I can't fail to take something from Evelyn Fishburn whose enthusiasm and depth of knowledge were again so profound that she found it, as the others did, difficult to encompass their finest thoughts in the time allotted. Here are her reflections on what she calls reality and nihilism:
"We might worry, with all this uncertainty and paradox, that Borges could leave us with nothing left to believe in at all, or even believing that there is nothing at all. Borges wrote a very long and intricate essay called the New Refutation of the History of Time in which he argues that time is an illusion and that all reality is an illusion. As the essay comes almost to a close he suddenly continues launching a whole credo on realism. Realism is not proved in the essay but Borges is certainly not a nihilist writer - he is more interested in showing that we simply do not know or that we are not able to know. A deity might have a view of the truth of things but we ourselves are not able to know and Borges, whilst expressing his deep scepticism about our ability to know, is also keen to explore the value of wondering."

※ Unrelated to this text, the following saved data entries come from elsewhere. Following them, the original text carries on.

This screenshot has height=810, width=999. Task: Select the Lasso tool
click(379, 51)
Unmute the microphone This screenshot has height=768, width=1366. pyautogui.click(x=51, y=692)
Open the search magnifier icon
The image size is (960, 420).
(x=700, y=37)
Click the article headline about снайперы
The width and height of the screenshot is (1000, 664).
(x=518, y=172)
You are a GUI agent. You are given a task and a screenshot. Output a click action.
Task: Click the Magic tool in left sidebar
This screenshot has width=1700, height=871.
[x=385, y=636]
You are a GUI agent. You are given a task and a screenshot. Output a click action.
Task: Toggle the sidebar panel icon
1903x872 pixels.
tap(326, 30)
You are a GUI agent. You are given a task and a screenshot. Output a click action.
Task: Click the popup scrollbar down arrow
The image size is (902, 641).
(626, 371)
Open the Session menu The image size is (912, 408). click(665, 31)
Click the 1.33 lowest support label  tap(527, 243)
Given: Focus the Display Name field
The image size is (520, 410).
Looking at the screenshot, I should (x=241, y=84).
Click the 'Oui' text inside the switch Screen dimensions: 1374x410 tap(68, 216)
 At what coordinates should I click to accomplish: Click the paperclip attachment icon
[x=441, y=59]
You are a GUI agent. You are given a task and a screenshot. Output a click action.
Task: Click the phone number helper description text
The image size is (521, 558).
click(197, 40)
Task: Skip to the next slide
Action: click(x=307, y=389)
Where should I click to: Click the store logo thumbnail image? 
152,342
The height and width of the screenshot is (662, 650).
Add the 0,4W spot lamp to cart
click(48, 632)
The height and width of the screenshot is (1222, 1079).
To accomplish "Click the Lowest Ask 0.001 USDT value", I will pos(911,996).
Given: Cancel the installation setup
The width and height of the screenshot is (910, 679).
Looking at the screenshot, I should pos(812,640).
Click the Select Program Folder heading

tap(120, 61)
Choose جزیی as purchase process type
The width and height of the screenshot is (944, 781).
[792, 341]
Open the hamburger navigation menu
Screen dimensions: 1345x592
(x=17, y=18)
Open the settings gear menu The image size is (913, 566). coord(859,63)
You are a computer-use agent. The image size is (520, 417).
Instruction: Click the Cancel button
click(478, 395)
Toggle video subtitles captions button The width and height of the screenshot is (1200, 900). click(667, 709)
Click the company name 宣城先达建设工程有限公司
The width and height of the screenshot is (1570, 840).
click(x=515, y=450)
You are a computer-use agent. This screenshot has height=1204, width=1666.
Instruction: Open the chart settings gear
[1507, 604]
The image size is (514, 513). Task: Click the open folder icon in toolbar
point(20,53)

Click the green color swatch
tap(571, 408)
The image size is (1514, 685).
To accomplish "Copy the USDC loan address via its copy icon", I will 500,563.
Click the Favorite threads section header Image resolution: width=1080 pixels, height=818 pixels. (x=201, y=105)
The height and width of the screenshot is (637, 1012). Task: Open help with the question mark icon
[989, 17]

Finally, I particularly liked a reference she made which brings in Shakespeare:
"Borges' work is populated with references to real people and to real works of literature. He uses these in a particular way, almost as a shorthand. When he talks about Shakespeare, Shakespeare is not unlike God who creates myriad creatures and then loses his whole personality in those creatures from everything to nothing. Borges often uses literary and cultural references in his work as a kind of adjective. In this way he might mention Schopenhauer, for example, and it will be a particular aspect of Schopenhauer that he is honing in on which sheds a particular kind of light over his work."